Traders selling to these types of customers have to prove they can provide set amounts of gas during winter.

They have the option to either store the gas in any EU country or prove they have bought it on the market.

If traders buy or store the gas abroad, ERU also demands they provide paperwork showing where it originates and that enough firm Czech cross-border capacity has been booked to ship it into the Czech Republic.

For example, if a Czech supplier buys gas to be delivered at the Czech virtual hub from Germany’s GASPOOL trading area, the seller has to provide a proof of origin of the gas as well as a proof of having secured Czech transport capacity for delivering it.

Infrastructure projects

The opening in January of the 30 billion cubic metre (bcm)/year Gazela pipeline - which transports gas from Germany’s OPAL pipe via the Czech Republic back to Germany and the MEGAL pipeline - is also likely to have boosted interest in the hub.

= Directions =
1. In the text on Czech gas trading, how much gas can the Gazela pipeline carry each year?
2. Write out the records from the line with "Describe the element at coordinates (81, 262)" up to and including the line with "This screenshot has width=1080, height=1920. Describe" as a JSON list of strings, one string per line and no blank lines.
The text and the records after it are separate material with no link between them.

= Dataset records =
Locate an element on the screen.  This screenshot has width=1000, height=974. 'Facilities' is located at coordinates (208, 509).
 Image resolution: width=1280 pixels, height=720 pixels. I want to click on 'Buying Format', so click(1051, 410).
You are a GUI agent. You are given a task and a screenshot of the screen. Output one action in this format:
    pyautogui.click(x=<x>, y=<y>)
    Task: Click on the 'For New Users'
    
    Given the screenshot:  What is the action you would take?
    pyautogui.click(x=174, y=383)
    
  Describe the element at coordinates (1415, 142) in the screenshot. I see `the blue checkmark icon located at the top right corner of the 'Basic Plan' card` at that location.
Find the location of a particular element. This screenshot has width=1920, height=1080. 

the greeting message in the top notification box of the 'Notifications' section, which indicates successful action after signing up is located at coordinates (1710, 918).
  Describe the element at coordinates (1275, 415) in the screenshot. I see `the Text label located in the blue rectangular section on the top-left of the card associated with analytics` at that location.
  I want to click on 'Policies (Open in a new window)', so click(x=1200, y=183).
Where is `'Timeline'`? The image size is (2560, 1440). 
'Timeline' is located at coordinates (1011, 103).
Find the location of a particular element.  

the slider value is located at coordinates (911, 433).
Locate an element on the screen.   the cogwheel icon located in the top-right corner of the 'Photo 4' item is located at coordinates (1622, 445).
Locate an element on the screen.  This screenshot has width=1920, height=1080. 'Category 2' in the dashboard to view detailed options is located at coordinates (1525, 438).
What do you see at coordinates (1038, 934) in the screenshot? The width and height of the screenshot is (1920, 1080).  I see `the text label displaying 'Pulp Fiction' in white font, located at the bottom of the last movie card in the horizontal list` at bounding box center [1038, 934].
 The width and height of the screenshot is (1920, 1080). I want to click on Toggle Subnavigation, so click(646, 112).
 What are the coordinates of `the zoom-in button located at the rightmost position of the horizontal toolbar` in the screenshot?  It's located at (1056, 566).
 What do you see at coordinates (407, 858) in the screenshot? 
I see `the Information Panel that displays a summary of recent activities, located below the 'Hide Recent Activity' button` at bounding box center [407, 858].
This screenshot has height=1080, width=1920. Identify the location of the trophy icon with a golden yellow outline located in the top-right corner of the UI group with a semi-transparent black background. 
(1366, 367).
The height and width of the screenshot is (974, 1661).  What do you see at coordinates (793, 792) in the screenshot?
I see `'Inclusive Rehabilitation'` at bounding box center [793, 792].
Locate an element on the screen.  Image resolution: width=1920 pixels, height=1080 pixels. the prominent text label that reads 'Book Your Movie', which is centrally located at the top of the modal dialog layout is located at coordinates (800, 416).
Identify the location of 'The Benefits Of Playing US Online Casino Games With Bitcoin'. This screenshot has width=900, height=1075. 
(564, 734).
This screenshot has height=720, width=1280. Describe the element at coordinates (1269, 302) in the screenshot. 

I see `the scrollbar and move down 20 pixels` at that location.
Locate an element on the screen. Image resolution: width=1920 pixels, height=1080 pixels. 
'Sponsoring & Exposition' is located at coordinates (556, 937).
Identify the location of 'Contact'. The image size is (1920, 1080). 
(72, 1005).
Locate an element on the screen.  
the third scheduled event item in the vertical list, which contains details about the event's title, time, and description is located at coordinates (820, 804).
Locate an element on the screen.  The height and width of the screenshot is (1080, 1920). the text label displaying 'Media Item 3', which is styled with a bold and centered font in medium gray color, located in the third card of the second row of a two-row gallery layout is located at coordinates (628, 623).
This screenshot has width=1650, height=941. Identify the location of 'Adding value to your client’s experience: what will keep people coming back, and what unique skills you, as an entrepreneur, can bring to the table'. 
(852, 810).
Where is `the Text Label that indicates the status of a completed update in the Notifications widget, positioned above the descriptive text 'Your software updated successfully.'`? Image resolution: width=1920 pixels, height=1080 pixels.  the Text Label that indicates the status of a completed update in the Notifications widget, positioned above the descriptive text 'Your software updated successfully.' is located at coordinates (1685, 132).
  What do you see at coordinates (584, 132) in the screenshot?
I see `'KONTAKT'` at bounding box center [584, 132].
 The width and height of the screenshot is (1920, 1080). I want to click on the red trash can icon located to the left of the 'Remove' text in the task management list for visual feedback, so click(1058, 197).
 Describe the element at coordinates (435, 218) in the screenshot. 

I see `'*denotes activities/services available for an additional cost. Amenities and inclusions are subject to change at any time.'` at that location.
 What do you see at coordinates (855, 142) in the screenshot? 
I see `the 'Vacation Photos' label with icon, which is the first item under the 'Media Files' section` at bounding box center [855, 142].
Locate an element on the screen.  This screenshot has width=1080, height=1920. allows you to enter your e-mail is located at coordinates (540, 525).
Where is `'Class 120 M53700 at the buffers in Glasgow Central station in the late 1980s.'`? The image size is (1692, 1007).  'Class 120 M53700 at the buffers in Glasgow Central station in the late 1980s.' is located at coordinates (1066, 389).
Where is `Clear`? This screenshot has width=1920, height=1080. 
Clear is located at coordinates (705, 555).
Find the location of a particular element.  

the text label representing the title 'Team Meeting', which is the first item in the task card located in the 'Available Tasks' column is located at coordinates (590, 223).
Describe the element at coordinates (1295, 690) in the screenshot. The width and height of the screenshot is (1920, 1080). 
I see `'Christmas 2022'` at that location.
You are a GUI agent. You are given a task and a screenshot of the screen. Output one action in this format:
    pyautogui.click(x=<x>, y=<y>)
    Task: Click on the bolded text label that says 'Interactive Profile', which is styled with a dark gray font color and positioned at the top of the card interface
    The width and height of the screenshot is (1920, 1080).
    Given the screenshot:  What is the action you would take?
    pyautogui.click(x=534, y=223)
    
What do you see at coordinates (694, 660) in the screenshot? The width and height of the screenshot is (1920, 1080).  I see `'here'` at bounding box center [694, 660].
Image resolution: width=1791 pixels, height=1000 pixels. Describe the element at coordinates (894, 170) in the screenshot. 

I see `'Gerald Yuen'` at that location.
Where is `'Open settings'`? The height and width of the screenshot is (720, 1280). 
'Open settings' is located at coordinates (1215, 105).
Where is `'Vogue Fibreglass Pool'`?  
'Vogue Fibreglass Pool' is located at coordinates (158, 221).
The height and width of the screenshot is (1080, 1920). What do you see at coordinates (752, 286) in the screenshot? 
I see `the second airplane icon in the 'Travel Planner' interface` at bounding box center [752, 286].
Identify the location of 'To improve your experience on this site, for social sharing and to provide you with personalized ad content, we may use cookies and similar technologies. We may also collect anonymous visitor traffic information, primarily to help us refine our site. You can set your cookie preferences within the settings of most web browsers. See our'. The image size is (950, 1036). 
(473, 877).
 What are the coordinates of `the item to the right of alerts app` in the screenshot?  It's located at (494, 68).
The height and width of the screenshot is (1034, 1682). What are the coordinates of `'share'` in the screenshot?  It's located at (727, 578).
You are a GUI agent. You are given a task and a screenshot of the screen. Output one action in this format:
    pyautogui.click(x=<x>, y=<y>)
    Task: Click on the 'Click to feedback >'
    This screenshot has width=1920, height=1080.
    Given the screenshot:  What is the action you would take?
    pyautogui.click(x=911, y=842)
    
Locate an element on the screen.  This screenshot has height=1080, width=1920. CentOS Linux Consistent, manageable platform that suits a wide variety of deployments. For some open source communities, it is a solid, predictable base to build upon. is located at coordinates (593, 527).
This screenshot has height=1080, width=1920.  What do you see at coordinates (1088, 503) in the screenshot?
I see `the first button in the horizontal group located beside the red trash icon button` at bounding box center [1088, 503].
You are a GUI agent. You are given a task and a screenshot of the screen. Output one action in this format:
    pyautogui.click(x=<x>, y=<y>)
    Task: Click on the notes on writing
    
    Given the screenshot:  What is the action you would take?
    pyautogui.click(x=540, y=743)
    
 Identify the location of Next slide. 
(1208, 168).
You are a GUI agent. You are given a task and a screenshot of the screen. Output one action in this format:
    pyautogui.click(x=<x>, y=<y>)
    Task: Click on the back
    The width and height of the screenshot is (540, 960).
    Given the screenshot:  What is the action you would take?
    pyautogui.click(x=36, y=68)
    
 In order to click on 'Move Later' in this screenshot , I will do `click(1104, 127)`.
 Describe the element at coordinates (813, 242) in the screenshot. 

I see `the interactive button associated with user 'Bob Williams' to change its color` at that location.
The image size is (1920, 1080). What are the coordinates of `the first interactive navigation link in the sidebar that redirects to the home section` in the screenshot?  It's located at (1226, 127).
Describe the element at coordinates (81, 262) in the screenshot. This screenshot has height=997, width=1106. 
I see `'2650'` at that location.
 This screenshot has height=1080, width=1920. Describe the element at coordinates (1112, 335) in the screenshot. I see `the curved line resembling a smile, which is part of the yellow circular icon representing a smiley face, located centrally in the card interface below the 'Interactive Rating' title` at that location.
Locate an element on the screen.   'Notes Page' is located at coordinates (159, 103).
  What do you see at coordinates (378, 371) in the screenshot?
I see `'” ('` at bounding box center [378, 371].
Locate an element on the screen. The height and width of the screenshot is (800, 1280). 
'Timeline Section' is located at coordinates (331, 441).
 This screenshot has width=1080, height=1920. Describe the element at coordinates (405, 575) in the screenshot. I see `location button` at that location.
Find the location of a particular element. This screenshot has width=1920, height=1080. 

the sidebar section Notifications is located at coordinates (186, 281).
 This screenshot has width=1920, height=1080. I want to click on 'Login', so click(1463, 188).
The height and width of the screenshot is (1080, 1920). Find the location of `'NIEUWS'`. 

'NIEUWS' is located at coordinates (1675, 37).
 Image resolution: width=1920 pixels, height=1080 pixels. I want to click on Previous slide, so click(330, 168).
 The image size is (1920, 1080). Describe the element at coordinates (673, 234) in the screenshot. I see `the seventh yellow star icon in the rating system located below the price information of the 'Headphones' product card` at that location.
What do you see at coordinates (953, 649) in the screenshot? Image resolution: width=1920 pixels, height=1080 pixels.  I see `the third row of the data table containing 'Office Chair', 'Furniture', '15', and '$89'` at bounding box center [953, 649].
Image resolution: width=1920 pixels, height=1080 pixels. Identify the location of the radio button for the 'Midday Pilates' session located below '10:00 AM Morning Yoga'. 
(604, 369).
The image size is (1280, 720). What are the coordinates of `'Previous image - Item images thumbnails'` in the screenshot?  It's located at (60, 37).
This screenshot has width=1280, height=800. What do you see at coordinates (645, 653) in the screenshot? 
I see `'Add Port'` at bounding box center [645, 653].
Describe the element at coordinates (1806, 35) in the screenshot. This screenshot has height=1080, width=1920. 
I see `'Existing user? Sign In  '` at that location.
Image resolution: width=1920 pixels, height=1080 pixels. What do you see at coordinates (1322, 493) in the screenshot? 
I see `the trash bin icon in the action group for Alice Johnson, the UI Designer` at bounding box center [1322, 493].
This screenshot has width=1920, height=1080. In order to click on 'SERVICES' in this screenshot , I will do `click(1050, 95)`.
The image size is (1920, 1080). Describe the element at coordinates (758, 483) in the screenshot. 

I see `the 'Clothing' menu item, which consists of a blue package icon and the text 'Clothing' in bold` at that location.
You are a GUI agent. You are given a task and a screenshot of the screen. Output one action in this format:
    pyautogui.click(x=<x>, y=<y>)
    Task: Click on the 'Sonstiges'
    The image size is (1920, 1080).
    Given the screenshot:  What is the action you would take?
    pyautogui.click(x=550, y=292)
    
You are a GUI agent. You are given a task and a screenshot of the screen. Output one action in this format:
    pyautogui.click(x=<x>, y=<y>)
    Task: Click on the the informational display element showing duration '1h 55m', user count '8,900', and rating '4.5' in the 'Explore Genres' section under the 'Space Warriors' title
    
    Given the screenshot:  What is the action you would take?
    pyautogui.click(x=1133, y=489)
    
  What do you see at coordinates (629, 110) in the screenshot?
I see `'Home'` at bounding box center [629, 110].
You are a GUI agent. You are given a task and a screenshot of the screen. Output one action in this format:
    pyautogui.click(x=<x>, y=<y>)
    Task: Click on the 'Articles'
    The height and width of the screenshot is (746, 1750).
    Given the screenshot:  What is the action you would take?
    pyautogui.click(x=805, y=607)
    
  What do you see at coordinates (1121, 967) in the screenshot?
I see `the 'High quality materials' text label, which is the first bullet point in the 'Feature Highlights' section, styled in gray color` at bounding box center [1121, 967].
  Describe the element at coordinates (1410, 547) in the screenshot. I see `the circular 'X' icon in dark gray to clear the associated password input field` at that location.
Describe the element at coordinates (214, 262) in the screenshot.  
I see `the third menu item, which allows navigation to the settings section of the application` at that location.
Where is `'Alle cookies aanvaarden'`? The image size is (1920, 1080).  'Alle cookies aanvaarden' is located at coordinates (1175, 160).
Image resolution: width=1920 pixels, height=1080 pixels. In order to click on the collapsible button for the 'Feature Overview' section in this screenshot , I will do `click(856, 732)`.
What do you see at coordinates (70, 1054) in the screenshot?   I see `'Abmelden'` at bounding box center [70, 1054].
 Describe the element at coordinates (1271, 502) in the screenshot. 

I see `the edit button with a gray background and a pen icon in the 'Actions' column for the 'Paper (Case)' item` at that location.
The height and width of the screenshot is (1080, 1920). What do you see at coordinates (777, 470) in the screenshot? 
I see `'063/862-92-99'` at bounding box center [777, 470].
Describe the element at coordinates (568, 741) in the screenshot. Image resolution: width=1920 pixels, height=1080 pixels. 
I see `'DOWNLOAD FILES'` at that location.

= Task solutions =
1. 30 billion cubic meters (bcm) a year.

2.
[
  "Describe the element at coordinates (81, 262) in the screenshot. This screenshot has height=997, width=1106. ",
  "I see `'2650'` at that location.",
  " This screenshot has height=1080, width=1920. Describe the element at coordinates (1112, 335) in the screenshot. I see `the curved line resembling a smile, which is part of the yellow circular icon representing a smiley face, located centrally in the card interface below the 'Interactive Rating' title` at that location.",
  "Locate an element on the screen.   'Notes Page' is located at coordinates (159, 103).",
  "  What do you see at coordinates (378, 371) in the screenshot?",
  "I see `'” ('` at bounding box center [378, 371].",
  "Locate an element on the screen. The height and width of the screenshot is (800, 1280). ",
  "'Timeline Section' is located at coordinates (331, 441).",
  " This screenshot has width=1080, height=1920. Describe the element at coordinates (405, 575) in the screenshot. I see `location button` at that location."
]